Version 1.6.5 is now available in the download section as well as on github.

This version introduces some new analysis features and bug fixes.

 

New "Show aggregation" toggle on Analysis page

This feature is useful when you have aggregations that don't consist of just one scene multiple times, so first of all a tip about the use of the aggregation feature:

The aggregation can not only be used to increase the data quality of a single benchmark scene by aggregating multiple runs of that scene but also to combine different scenes of a game.

You could for example do a very demanding scene and give people the FPS values based on that scene alone, but when this scene only makes up like 10% of a typical playthrough, it's not very informative for people who want to know what performance they can expect.

Now you can also take a scene that is more in line with how the game usually performs and another scene where performance is higher than usual.

When you aggregate these scenes, making a 10s benchmark of the worst case scene, a 70s bench of the typical scene and a 20s bench of the best case scene(or use the same length for all scenes but use the more frequent scene multiple times for aggregation), you end up with an average FPS value that is more representative of the entire game and also a percentile or % low value that is still representative of the worst case scene.

Now people can get an idea of how their hardware performs in worst case scenarios while at the same time get an average for the entire game instead of just an average of the worst case scenario.

 

Now to the new addition: Sometimes it's apparent from the FPS values where a new scene started, but sometimes it's not, so to see these different scenes, we've added the option to show separators on aggregated benchmarks for every run included in the bench. 

Here's an example of the integrated benchmark of Final Fantasy XIV that contains five different scenes 

 

New "Variances" tab on Analysis and Comparison page

We always liked the frametime variance charts on igorsLab (example) and thought why not include something like this on CX too?

So variances are now available on the Analysis as well as on the Comparison page.

In short, variances are the differences between two consecutive frametime values.

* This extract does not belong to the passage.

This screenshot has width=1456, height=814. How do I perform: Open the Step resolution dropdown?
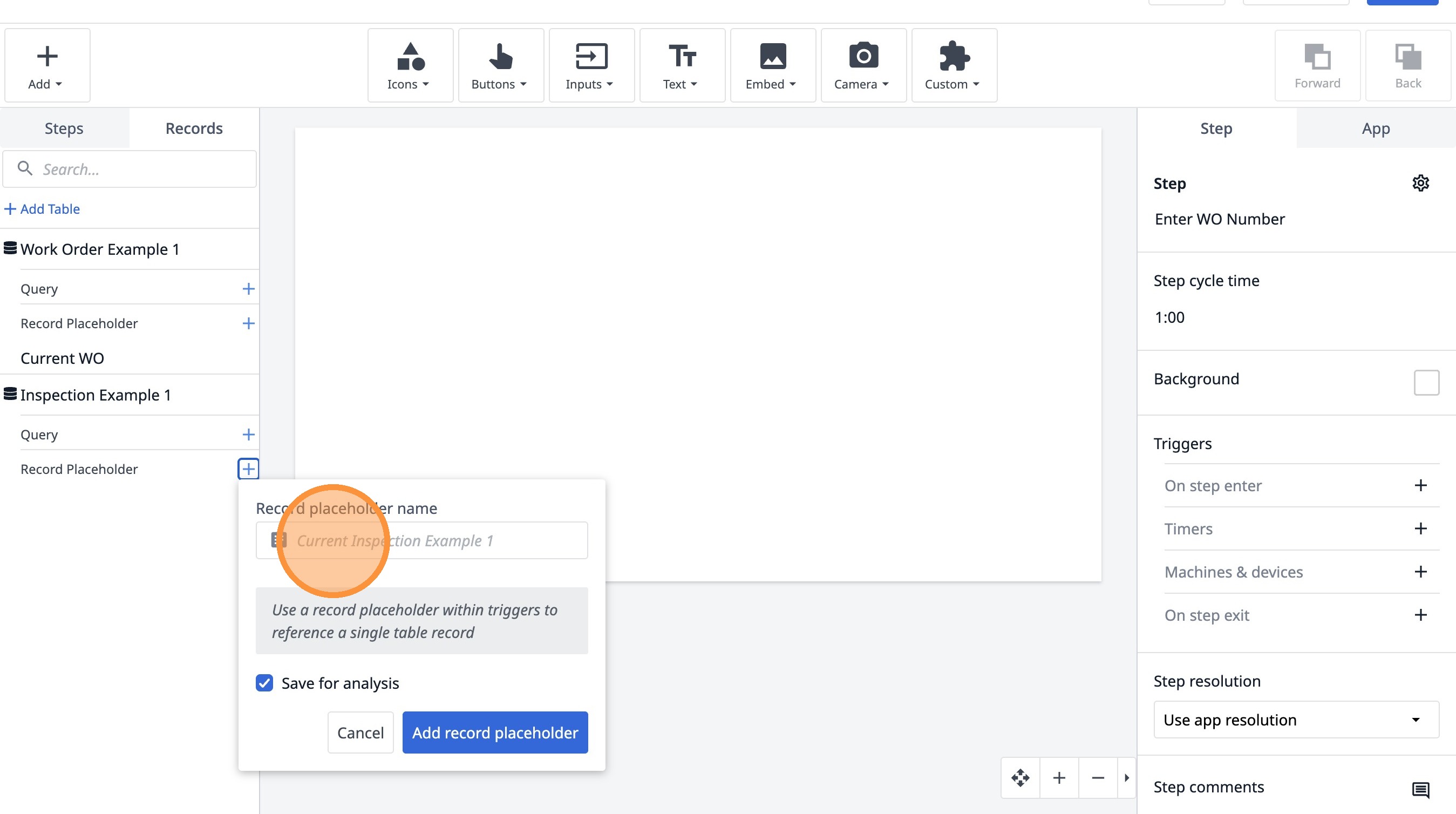[1296, 720]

Every frametime is compared to the frametime before it and the differences get sorted into the bins you see in the chart legend.

Analysis page

The Analysis page shows the variances as a pie chart with the precise percentage values in the chart legend. The chart always shows all the values.

Comparison page

The comparison page shows the variances as stacked row charts to easily compare different records.

By default the charts are scaled so that you can better see all bins but you can also set it to go from 0-100%.

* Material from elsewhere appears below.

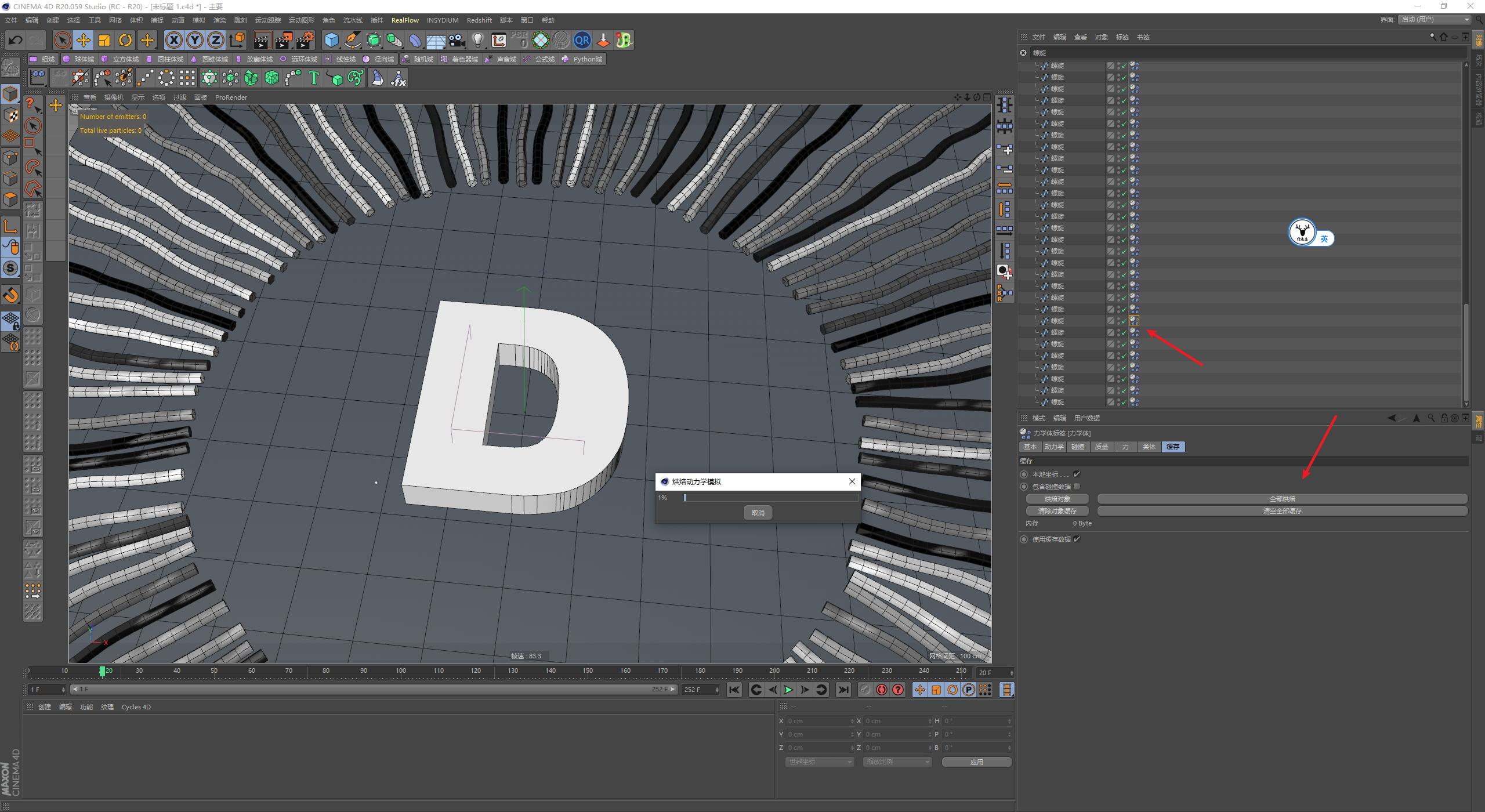1485x812 pixels.
Task: Activate the Rotate tool
Action: [x=125, y=39]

Also they can be sorted by ascending and descending, the sorting value being the sum of "<2ms" and "<4ms".

 

"Inverse cut" added to Range slider on Analysis page

The cutting option within the range slider is already useful when you want to trim the start or end time of a record. You can just move the range slider exactly where you want your benchmark to be and then cut it to save this range as a new file.

The opposite is now also possible: You can use the range slider to select a part of the benchmark that you don't want to have included, with the new button, everything outside of the selection will be saved as a new file and the data inside of the selection will be removed.

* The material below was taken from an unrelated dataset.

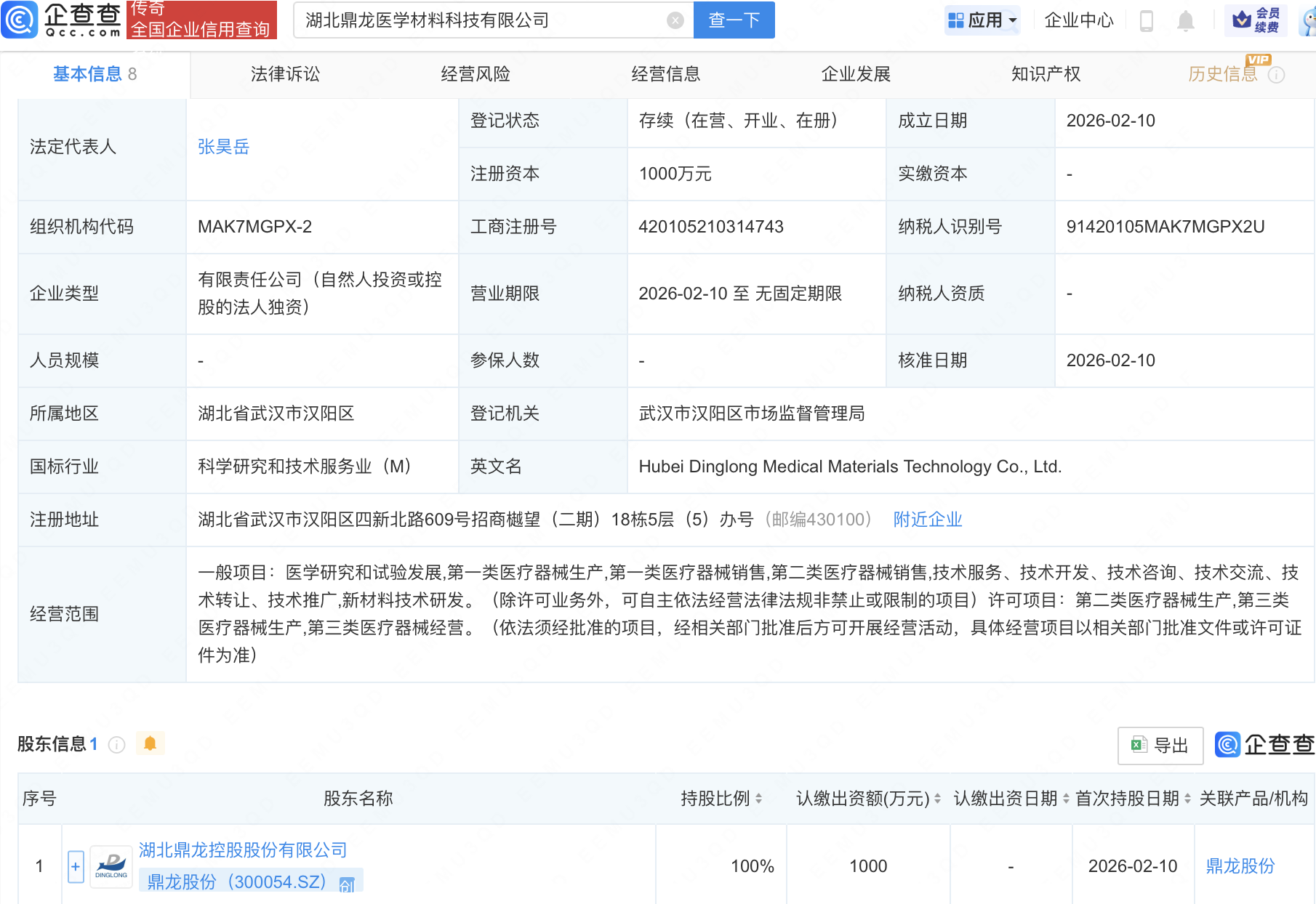Open the 应用 dropdown menu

We've colorized both segments of the range slider to better implicate what the two buttons do. As a change from previous versions, "Cut" now means removing data, not keeping it, so the button for the standard cutting feature is now the red one (tool tips added to avoid any confusion).

 

"Hotspot" sensors for Nvidia cards

If you own an Nvidia GPU, you can now see and log the GPU core junction temperature and if your GPU has GDDR6X memory on it,  also the memory junction temperature.

 

Other enhancements

Cutting a record with the range slider now adds a "(Cut) " to the comment line of the created record so that users instantly know which record is the result of a cut.

App latency and some standard sensor values (like CPU and GPU usage, power, temps) were added to the report page to be compared. Also copy to clipboard does now only copy the columns that are currently visible.

 

Bug fixes

When a record didn't contain sensor data, the range slider cutting wouldn't work. It also had problems when cutting aggregated files when more than the last aggregate was cut away.

By various reports about very slow building of graphs(30s and more) and a very high RAM usage (5GB and more) of CX while bulding a graph since version 1.6.4, we've discovered, that our "GPU accelleration" toggle was the problem.

GPU accelleration makes the graphs slower by a great amount, but because it's only a relative time increase we didn't notice this when using smaller files. Version 1.6.4 introduced a new rendering mode for the graphs which made large graphs way more performant but also made the problem with GPU accelleration on these large graphs way worse.

Since CX doesn't currently use anything that benefits from having GPU accelleration turned on, we've removed the toggle.

 

We also did some tweaks to prevent CX from crashing when trying to save the config file, although because we never had that problem ourselfes, we don't know if it helped.